The expected output is every entry below, exact in every character.
Source data Start Marker
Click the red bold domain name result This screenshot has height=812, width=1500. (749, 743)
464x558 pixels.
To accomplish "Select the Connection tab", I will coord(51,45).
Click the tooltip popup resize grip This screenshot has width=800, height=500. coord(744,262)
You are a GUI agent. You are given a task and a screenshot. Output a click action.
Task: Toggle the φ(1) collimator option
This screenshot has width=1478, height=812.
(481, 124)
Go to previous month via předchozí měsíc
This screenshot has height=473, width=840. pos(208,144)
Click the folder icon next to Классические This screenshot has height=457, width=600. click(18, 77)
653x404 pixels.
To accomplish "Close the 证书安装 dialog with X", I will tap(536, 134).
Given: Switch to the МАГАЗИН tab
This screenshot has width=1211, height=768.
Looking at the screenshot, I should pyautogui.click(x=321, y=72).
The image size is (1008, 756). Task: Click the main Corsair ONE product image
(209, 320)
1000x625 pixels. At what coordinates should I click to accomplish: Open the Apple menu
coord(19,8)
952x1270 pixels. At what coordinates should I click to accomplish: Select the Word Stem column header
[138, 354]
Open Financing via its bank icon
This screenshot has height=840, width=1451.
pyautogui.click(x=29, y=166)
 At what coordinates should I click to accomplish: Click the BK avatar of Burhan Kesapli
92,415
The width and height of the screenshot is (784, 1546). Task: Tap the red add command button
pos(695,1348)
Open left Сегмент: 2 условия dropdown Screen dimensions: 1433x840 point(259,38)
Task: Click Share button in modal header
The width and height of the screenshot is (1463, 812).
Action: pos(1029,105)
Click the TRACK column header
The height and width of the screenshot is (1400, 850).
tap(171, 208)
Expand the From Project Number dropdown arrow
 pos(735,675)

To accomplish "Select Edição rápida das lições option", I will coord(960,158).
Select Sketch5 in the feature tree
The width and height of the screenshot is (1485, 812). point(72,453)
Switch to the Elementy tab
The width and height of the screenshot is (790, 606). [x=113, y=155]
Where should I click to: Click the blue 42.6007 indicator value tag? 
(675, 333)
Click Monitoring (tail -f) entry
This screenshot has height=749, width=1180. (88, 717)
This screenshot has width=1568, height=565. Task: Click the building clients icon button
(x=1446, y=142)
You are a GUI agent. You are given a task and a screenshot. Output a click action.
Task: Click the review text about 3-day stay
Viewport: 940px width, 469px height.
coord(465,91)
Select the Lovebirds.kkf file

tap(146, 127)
Source data End Marker
> _Output for this exercise_
Click the red bold domain name result This screenshot has height=812, width=1500. (749, 743)
464x558 pixels.
To accomplish "Select the Connection tab", I will coord(51,45).
Click the tooltip popup resize grip This screenshot has width=800, height=500. coord(744,262)
You are a GUI agent. You are given a task and a screenshot. Output a click action.
Task: Toggle the φ(1) collimator option
This screenshot has width=1478, height=812.
(481, 124)
Go to previous month via předchozí měsíc
This screenshot has height=473, width=840. pos(208,144)
Click the folder icon next to Классические This screenshot has height=457, width=600. click(18, 77)
653x404 pixels.
To accomplish "Close the 证书安装 dialog with X", I will tap(536, 134).
Given: Switch to the МАГАЗИН tab
This screenshot has width=1211, height=768.
Looking at the screenshot, I should pyautogui.click(x=321, y=72).
The image size is (1008, 756). Task: Click the main Corsair ONE product image
(209, 320)
1000x625 pixels. At what coordinates should I click to accomplish: Open the Apple menu
coord(19,8)
952x1270 pixels. At what coordinates should I click to accomplish: Select the Word Stem column header
[138, 354]
Open Financing via its bank icon
This screenshot has height=840, width=1451.
pyautogui.click(x=29, y=166)
 At what coordinates should I click to accomplish: Click the BK avatar of Burhan Kesapli
92,415
The width and height of the screenshot is (784, 1546). Task: Tap the red add command button
pos(695,1348)
Open left Сегмент: 2 условия dropdown Screen dimensions: 1433x840 point(259,38)
Task: Click Share button in modal header
The width and height of the screenshot is (1463, 812).
Action: pos(1029,105)
Click the TRACK column header
The height and width of the screenshot is (1400, 850).
tap(171, 208)
Expand the From Project Number dropdown arrow
 pos(735,675)

To accomplish "Select Edição rápida das lições option", I will coord(960,158).
Select Sketch5 in the feature tree
The width and height of the screenshot is (1485, 812). point(72,453)
Switch to the Elementy tab
The width and height of the screenshot is (790, 606). [x=113, y=155]
Where should I click to: Click the blue 42.6007 indicator value tag? 
(675, 333)
Click Monitoring (tail -f) entry
This screenshot has height=749, width=1180. (88, 717)
This screenshot has width=1568, height=565. Task: Click the building clients icon button
(x=1446, y=142)
You are a GUI agent. You are given a task and a screenshot. Output a click action.
Task: Click the review text about 3-day stay
Viewport: 940px width, 469px height.
coord(465,91)
Select the Lovebirds.kkf file

tap(146, 127)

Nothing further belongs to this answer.